▸ **İstenen görevler**
**a)** Hüseyin Ertaş haberine göre aşağıdaki soruları yanıtlayın:
(i) İHD Diyarbakır Şubesi ve kayıp yakınları kaçıncı kez bir araya geldi?
(ii) Hüseyin Ertaş kaç çocuk babasıydı?
(iii) 8 Temmuz 1995'te Ertaş'ın evine gelen silahlı kişiler hangi araçla geldi?
**b)** Aşağıdaki ifadeler Hüseyin Ertaş haberiyle uyuşuyor mu? Her biri için evet ya da hayır deyin ve karar veren sözleri haberden aynen alıntılayın.
(i) Basın açıklaması Koşuyolu Parkı'ndaki Yaşam Hakkı Anıtı önünde yapıldı.
(ii) Hüseyin Ertaş'ın cansız bedeni Kızıltepe'de bulundu.
(iii) Ertaş, evine gelen kişilerle hemen gitmeyi kabul etti.
**c)** Lütfen Hüseyin Ertaş haberini kaldığı yerden sürdürün.

▸ **Alıntı metin**

Kayıp yakınları Hüseyin Ertaş’ın faillerini sordu
Diyarbakır'da bir araya gelen kayıp yakınları, Hüseyin Ertaş’ın faillerini sordu. İHD yöneticisi Demir, önümüzdeki hafta 700'üncüsü yapılacak olan Koşuyolu Parkı’ndaki eyleme katılım çağrısı yaptı.
DİYARBAKIR - İnsan Hakları Derneği Diyarbakır Şubesi ve kayıp yakınları, 699’uncu kez bir araya geldi. Koşuyolu Parkı'nda bulunan Yaşam Hakkı Anıtı önünde yapılan basın açıklamasında 1995 yılında öldürülen Hüseyin Ertaş'ın faillerinin bulunması istendi.
Ayrıca İHD yöneticisi Ezgi Sıla Demir, önümüzdeki hafta 700'üncüsü yapılacak olan Koşuyolu Parkı’ndaki eyleme katılım çağrısında bulundu.
'TOROS ARAÇLA GELDİLER'
İHD Diyarbakır Şubesi Kayıp Yakınları Komisyonu Üyesi Fırat Akdeniz, 8 Temmuz 1995 tarihinde dört kişi tarafından başına silah dayanarak karakola götürülen ve cansız bedeni yanmış şekilde Ceylanpınar'da bulunan Hüseyin Ertaş'ın hikayesini okudu. Akdeniz, evli ve dokuz çocuk babası olan Hüseyin Ertaş'ın köyünde tarım ve hayvancılıkla uğraştığını, askerler tarafından köye yapılan baskınlar sırasında sürekli şiddete ve tehdide maruz kaldığını söyledi. Mardin’in Kızıltepe ilçesine bağlı Emrûd köylülerine korucular ve askerler tarafından korucu olmaları yönünde sürekli baskı yapıldığını belirten Akdeniz, şunları söyledi: “Bu nedenle köye sık sık baskınlar düzenleniyor, köylüler askerlerce tehdit ediliyor ve zor kullanılıyordu. 1994 yılında Emrûd ve çevresinde bulunan köylerde korucu olmayı kabul etmeyen ailelere, askerler tarafından üç gün içinde köyü boşaltmaları söylendi. Daha sonra da ailelerin eşyalarını almalarına müsaade edilmeyerek köy askerlerce yakıldı. Ertaş ailesi de köyünden çıkarak Kızıltepe’ye yerleşti. 8 Temmuz 1995 tarihinde Hüseyin Ertaş’ın evine beyaz Toros marka arabayla gelen silahlı dört kişi karakola gelmesi gerektiğini söyledi. Akşam saatleri olduğu için Hüseyin Ertaş, gelen kişilere kendisinin ertesi gün karakola geleceğini, onlarla gitmeyeceğini belirtti. Söz konusu kişiler bunun üzerine onun başına silah dayayıp, kollarından tutup zorla arabaya bindirdi."

▸ **Sağlanan veriler**
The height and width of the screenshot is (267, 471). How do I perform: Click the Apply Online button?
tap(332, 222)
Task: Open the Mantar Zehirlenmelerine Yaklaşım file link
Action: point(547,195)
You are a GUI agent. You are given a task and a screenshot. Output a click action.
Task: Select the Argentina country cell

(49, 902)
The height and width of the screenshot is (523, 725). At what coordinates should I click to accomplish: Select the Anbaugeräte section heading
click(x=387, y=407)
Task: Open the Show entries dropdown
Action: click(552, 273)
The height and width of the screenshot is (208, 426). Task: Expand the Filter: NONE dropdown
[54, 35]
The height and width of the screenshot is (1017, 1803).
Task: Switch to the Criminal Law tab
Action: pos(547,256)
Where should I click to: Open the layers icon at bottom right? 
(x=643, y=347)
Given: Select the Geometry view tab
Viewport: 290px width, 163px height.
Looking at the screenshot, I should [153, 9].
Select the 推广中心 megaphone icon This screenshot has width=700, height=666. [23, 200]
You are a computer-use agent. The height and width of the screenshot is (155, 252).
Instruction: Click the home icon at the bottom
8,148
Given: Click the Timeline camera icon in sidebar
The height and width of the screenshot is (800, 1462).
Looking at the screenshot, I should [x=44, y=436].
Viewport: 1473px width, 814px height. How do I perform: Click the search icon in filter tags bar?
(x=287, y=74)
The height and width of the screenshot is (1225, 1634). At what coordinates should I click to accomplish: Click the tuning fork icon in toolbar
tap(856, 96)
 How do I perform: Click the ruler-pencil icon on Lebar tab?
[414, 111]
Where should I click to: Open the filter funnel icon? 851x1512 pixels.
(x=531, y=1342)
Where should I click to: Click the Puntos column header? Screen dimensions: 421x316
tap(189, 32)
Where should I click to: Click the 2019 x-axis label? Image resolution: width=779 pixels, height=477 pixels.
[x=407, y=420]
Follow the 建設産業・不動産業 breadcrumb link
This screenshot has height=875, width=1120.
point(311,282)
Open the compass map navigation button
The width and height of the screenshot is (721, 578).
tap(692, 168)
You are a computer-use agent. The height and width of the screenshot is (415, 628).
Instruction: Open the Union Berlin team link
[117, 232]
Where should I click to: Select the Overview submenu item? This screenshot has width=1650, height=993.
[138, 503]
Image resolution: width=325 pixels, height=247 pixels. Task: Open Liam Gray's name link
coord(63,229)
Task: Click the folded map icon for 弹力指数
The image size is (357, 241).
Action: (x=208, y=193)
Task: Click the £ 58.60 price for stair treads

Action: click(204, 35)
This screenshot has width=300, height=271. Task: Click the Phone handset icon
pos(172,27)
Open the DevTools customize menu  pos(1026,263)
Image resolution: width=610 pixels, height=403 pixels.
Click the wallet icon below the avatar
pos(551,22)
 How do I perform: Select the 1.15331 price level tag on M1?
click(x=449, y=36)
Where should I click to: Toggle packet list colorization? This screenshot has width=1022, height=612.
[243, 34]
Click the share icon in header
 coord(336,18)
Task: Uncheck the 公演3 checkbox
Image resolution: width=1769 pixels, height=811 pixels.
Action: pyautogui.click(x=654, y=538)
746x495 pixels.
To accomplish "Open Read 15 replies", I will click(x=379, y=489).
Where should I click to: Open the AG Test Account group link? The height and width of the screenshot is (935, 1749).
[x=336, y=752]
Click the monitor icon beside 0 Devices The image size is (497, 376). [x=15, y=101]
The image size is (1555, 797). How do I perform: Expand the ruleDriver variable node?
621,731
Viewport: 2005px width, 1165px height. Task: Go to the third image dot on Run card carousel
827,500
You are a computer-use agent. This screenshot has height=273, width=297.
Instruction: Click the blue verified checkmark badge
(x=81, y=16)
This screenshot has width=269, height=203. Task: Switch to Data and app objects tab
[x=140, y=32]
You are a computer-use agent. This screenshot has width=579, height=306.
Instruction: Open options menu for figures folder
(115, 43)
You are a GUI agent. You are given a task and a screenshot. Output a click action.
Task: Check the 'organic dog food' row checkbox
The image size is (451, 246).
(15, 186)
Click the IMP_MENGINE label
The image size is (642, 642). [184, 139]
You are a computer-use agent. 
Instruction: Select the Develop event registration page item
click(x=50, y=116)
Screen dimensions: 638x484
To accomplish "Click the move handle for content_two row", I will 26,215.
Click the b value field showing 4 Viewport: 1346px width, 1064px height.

▸ **Çözülmüş görevler**
**a)**
(i) 699'uncu kez.
(ii) Dokuz çocuk babasıydı.
(iii) Beyaz Toros marka bir arabayla.

**b)**
(i) Evet: "Koşuyolu Parkı'nda bulunan Yaşam Hakkı Anıtı önünde yapılan basın açıklamasında"
(ii) Hayır: "cansız bedeni yanmış şekilde Ceylanpınar'da bulunan"
(iii) Hayır: "kendisinin ertesi gün karakola geleceğini, onlarla gitmeyeceğini belirtti"

**c)**
CESEDİ CEYLANPINAR’DA BULUNDU
Akdeniz, Ertaş'ın kaçırıldıktan sonra ailesi tarafından sorulduğunu anlatarak şöyle devam etti: "Eşi ve kardeşi aynı gün karakola giderek Ertaş'ı sordu. Karakoldaki yetkililer aileye, böyle bir kişinin gözaltında bulunmadığını söyledi. Hüseyin Ertaş’ın cansız bedeni 13 Temmuz 1995 tarihinde Ceylanpınar’da bulundu. Otopsisi, orada bulunan bir sağlık ocağında yapıldı. Bedeni yakıldığı için başta ailesi tarafından tanınmadı. Ailesi tarafından teşhis edildikten sonra cansız bedeni köyüne getirilerek defnedildi. Aile, dönemin koşullarından kaynaklı hukuksal bir işlem gerçekleştiremedi. 2006 yılında ise oğlu Muhittin Ertaş konuyla ilgili dava açmak için başvuruda bulundu. Hüseyin Ertaş’ın oğlu, babasının Hasan Atilla Uğur’un talimatıyla evden götürülüp öldürüldüğünü belirterek korucu İsmet Kandemir ve Abdurrahman Kurğa’dan şikâyetçi oldu. Fakat Hüseyin Ertaş dosyasında bugüne kadar herhangi bir gelişme kaydedilmedi." (DUVAR)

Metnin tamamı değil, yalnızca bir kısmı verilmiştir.